Em longo artigo, Kardec recorreu à ironia mais uma vez para protestar: “Na verdade, senhores médiuns, os senhores não suspeitavam de que houvesse tanto espírito em seus calcanhares!” E prosseguiu:

Segundo o célebre cirurgião, todo toc-toc, todo pan-pan que de boa-fé faz arrepiar aqueles que os escutam; esses ruídos singulares, esses golpes secos, vibrados sucessivamente e como que cadenciados, sinais certos da presença dos habitantes do outro mundo, são simplesmente o resultado de um movimento imprimido a um músculo, um nervo, um tendão!
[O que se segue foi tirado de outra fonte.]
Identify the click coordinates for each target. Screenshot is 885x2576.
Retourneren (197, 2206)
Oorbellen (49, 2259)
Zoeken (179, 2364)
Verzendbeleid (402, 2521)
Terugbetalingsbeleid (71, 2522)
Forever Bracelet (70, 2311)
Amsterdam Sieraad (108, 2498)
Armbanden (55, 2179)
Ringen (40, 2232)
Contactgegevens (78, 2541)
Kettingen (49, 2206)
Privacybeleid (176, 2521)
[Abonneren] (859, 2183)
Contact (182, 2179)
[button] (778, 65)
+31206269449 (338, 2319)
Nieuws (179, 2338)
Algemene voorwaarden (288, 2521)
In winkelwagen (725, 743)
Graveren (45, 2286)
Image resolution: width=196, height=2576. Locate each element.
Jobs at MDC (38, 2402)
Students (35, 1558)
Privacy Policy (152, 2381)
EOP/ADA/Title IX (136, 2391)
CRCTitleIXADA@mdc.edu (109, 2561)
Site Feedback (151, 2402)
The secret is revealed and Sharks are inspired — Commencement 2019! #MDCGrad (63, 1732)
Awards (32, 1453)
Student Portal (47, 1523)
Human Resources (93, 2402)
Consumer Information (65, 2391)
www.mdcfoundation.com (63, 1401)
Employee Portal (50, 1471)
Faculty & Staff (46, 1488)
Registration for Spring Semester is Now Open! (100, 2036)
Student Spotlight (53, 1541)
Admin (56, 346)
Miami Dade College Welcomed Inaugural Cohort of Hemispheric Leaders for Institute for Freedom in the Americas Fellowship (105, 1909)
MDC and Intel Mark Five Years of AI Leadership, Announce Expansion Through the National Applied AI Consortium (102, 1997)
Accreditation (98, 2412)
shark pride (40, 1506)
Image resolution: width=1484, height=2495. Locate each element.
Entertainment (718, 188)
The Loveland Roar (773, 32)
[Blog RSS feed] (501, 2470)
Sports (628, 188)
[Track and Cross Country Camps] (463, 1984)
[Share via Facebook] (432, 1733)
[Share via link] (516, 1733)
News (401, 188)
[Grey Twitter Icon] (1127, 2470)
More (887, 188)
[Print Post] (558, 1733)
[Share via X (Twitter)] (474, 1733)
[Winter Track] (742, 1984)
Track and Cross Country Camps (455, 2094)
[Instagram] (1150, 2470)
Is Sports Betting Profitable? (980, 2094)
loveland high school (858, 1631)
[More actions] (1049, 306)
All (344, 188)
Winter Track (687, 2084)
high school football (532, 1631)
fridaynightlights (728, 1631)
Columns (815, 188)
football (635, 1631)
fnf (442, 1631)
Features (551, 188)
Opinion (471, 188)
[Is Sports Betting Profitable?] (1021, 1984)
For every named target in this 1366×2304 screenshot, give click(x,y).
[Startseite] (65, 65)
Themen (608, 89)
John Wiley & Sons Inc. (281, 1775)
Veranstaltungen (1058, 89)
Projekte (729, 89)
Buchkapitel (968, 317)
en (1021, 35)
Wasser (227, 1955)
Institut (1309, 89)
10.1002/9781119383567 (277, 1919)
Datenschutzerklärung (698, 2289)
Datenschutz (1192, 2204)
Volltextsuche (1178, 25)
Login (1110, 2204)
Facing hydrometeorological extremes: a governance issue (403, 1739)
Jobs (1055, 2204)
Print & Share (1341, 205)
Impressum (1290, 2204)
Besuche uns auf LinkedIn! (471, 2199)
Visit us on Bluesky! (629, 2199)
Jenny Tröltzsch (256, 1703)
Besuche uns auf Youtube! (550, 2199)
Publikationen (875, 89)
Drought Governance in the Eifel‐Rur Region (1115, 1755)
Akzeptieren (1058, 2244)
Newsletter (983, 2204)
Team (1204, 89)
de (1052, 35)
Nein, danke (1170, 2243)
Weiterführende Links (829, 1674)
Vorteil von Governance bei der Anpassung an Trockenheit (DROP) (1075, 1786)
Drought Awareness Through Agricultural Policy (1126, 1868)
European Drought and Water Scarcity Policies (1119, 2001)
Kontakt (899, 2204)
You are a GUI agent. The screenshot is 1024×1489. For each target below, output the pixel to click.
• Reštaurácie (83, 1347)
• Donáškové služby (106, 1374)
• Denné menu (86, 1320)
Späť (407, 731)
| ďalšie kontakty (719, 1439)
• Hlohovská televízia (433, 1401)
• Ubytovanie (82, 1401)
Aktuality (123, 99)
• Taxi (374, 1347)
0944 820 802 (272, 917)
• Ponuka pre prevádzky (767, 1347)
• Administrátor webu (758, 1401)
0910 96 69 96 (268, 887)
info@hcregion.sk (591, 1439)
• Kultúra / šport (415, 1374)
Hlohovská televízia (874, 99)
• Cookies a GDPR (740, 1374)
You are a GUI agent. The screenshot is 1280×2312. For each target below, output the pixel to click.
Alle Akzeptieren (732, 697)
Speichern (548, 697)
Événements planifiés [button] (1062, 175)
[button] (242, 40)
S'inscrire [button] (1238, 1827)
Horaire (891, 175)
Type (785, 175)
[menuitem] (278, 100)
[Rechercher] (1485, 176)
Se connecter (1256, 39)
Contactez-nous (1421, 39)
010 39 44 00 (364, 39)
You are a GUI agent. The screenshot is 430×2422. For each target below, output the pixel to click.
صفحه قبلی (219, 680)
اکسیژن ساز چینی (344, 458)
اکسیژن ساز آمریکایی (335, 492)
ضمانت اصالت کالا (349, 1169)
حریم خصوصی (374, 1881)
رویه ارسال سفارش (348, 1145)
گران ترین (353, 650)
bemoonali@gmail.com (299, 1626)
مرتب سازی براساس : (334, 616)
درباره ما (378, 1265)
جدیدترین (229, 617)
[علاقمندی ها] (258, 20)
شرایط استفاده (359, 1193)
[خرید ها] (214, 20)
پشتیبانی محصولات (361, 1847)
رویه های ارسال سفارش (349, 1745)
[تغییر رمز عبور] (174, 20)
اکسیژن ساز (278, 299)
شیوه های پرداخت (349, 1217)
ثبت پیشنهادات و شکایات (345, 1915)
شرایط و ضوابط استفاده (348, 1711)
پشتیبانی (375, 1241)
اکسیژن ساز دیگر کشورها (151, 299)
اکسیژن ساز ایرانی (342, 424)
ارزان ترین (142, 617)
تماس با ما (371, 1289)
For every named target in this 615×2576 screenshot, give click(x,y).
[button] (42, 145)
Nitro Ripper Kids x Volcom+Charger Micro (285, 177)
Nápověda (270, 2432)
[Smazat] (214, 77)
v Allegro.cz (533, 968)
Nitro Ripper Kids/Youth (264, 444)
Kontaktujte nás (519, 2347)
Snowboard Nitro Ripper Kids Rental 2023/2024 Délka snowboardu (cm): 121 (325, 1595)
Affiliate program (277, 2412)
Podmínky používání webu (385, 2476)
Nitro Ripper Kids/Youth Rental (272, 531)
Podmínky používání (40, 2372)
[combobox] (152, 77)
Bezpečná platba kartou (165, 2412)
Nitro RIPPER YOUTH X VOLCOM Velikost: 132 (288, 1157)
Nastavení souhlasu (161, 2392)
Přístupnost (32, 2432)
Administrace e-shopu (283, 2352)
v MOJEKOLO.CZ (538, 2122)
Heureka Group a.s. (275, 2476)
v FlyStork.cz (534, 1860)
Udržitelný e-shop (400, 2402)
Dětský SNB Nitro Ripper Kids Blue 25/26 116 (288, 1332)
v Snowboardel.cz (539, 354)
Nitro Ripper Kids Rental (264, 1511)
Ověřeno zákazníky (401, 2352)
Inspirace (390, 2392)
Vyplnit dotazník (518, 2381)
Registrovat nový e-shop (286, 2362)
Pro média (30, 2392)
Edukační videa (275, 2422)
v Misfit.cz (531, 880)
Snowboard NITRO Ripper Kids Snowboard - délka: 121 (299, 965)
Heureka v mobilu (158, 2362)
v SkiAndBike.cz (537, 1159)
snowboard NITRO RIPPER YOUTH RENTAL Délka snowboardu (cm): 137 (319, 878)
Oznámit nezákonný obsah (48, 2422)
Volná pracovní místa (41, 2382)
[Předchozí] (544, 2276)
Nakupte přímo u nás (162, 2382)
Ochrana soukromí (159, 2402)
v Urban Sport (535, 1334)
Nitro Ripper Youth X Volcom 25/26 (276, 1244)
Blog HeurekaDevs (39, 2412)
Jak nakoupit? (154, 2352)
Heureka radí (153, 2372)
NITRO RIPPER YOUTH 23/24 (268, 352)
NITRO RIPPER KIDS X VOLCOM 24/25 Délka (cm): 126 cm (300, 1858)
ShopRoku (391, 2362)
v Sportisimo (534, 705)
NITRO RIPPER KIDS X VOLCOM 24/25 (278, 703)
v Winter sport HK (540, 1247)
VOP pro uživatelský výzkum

Quase trinta anos depois dessa polêmica, a 21 de outubro de 1888, Maggie Fox confirmaria, em parte, as teses ósseo-musculares do dr. Schiff. Ao subir no palco da Academia de Música de Nova York para revelar a origem das batidas mais investigadas da história do espiritualismo moderno, diria diante de uma multidão de jornalistas:

— As batidas são simplesmente o resultado de um controle perfeito dos músculos da perna abaixo do joelho, que governam os tendões dos pés e permitem a ação das articulações e dos ossos do calcanhar, que normalmente não são conhecidos.

Confissão que, meses depois, no entanto, renegaria, atribuindo-a a pressões de “poderosos católicos”, suborno de um dono de jornal e desejo de se vingar da irmã mais velha, Leah, com quem media forças há anos.

Morto dezenove anos antes, Kardec não estaria mais a postos para defender a doutrina nem agradecer aos adversários, como fizera ao longo de discursos, debates e artigos como este, endereçado aos “antagonistas” na Revista Espírita em março de 1859:

Não há um só de seus artigos [escritos pelos adversários], mais ou menos espirituosos, que não tenha produzido a venda de alguns de nossos livros e que não nos tenha proporcionado alguns assinantes.

Obrigado, pois, pelo serviço que nos prestam involuntariamente.